For retrieving elements from a streaming iterator of indices.

  • Mechanism: Processes indices on-the-fly using a stateful IntVecSeqReader internally, which is optimized for streams with sequential locality.

Use when indices cannot be collected into a slice, for example due to memory constraints.

use compressed_intvec::prelude::*;

let data: Vec<u64> = (0..10_000).collect();
let intvec: LEIntVec = IntVec::from_slice(&data).unwrap();

// Process indices from a streaming source, such as a range iterator.
let values: Vec<u64> = intvec.get_many_from_iter(500..505).unwrap();

assert_eq!(values, vec![500, 501, 502, 503, 504]);

Dynamic Lookups: IntVecReader and IntVecSeqReader

There are interactive scenarios where lookup indices are not known in advance. The library provides two reader types to handle such cases:

IntVecReader: Stateless Random Access

A stateless reader for efficient, repeated random lookups.

  • Mechanism: Amortizes the setup cost of the bitstream reader across multiple calls. Each get operation performs an independent seek from the nearest sample point.

Optimal for sparse, unpredictable access patterns where there is no locality between consecutive lookups.

use compressed_intvec::prelude::*;

let data: Vec<u64> = (0..10_000).collect();
let intvec: LEIntVec = IntVec::from_slice(&data).unwrap();

// Create a stateless reader for random access.
let mut reader = intvec.reader();
assert_eq!(reader.get(500).unwrap(), Some(500));
assert_eq!(reader.get(10).unwrap(), Some(10));

IntVecSeqReader: Stateful Sequential Access

A stateful reader optimized for access patterns with sequential locality.

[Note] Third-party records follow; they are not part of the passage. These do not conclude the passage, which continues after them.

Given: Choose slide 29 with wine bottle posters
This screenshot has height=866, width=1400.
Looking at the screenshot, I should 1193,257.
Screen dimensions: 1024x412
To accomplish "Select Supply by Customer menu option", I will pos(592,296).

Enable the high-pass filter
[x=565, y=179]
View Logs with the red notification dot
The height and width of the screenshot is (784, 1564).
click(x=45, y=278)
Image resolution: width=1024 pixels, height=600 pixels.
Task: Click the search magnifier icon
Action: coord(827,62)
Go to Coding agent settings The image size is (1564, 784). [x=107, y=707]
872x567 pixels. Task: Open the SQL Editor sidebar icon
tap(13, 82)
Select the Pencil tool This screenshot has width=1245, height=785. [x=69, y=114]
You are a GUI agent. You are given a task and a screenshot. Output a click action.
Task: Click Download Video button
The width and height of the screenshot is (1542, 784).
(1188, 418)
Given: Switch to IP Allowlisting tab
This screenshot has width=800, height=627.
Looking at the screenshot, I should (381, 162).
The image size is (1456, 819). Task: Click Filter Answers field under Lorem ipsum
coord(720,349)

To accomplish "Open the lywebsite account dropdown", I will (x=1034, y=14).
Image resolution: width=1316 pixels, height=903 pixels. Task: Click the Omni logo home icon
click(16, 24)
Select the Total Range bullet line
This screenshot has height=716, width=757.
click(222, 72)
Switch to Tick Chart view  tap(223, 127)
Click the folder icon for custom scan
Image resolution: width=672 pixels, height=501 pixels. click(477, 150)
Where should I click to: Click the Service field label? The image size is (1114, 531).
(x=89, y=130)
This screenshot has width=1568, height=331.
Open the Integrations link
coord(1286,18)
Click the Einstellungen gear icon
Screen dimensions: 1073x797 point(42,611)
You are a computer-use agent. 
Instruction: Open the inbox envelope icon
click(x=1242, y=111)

  • Mechanism: Maintains an internal cursor. If a requested index is forward and within the same sample block, it decodes from the last position, avoiding a full seek.

Optimal for iterating through sorted or clustered indices where consecutive lookups are near each other.

use compressed_intvec::prelude::*;

let data: Vec<u64> = (0..10_000).collect();
let intvec: LEIntVec = IntVec::from_slice(&data).unwrap();

// Create a stateful reader for sequential access.
let mut seq_reader = intvec.seq_reader();
assert_eq!(seq_reader.get(500).unwrap(), Some(500));
// This second call is faster as it decodes forward from index 500.
assert_eq!(seq_reader.get(505).unwrap(), Some(505));

Concurrency with AtomicFixedVec

For concurrent applications, the library provides AtomicFixedVec, a thread-safe variant of FixedVec. It supports atomic read-modify-write (RMW) operations, enabling safe and efficient manipulation of shared integer data across multiple threads. The atomicity guarantees depend on the element's bit width and its alignment within the underlying u64 storage words.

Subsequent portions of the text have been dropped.